Путь к нему напомнил мне полосу препятствий, на которой будущие ангелы-хранители доказывают свою физическую пригодность к выбранной профессии. Прямо родным чем-то повеяло, пока я пригибался, уклонялся и под руки подныривал. Справиться я, конечно, справился (смешно даже думать, что меня какие-то снабжатели с ног собьют!), но, добравшись до цели, слегка запыхался. И тут же дал себе слово, как только вернусь на землю… Нет, от машины я, конечно, не откажусь, но каждый вечер — на пробежку! Вот усажу Татьяну где-нибудь на скамейку, и сотню кругов вокруг. И отжиманий пару-тройку десятков. И чтобы деревья поблизости к крепкими ветвями стояли…
— Привет, — выдохнул я, отдуваясь. — Дело есть.
— Что — опять? — резко вскинув голову, отшатнулся он от меня.
— Да нет, — успокоил я его, — теперь другое. Ты мне на земле на полчасика нужен — помочь Марине мозги вправить.
— Это, что, шутка? — произнес он почти шепотом, замерев в нелепой позе: правая рука вскинута к ящичку, левая нога в сторону отставлена, чтобы шаг в другому конвейеру сделать, и обе согнуты. Ну, прямо не ангел, а циркуль какой-то!
— Да какая шутка! — рявкнул я в сердцах — и этому все разжевывай! — Ей срочно нужно показать — доходчиво, аргументировано — к чему приводит замкнутость и зацикленность на своей драгоценной персоне. А то у нее к прошлому букету еще и агрессивная уверенность в своей непогрешимости прибавилась.
Вокруг нас послышался глухой ропот недовольства.
— Я больше не имею права влиять на нее, — уже отойдя, видимо, от шока, сделал он шаг по своей обычной траектории.
— Да кто тебя просит? — удивился я. — Влиять на нее я буду, твое дело — подкрепить примерами. Очевидными, из ее собственной прошлой жизни. А кто лучше тебя ее знает?
Глухой ропот недовольства вокруг нас усилился.

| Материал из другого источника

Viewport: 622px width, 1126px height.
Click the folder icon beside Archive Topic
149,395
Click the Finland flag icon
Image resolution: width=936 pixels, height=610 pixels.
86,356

— Боюсь, мои примеры не вызовут у нее доверия, — изогнул он уголки губ в кривой усмешке — даже они у него словно на шарнирах двигались.
— А ты не бойся, — похлопал я его по плечу. — Я не помню, говорил тебе или нет, но она уже всю ту жизнь вспомнила — ей нужно только высветить определенные моменты, и под определенным углом. А выводы сама сделает — или я ей помогу.
В далеко уже не глухом ропоте недовольства послышались отдельные возмущенные возгласы.
— Я просто не могу себе это позволить, — скороговоркой выпалил Маринин ангел, быстро глянув по сторонам и повернувшись к стене, на которой перед ним мигало уже несколько лампочек. — Мое появление на земле чревато весьма тяжелыми последствиями, а здесь у нас уже самая горячая пора началась — и так рук не хватает.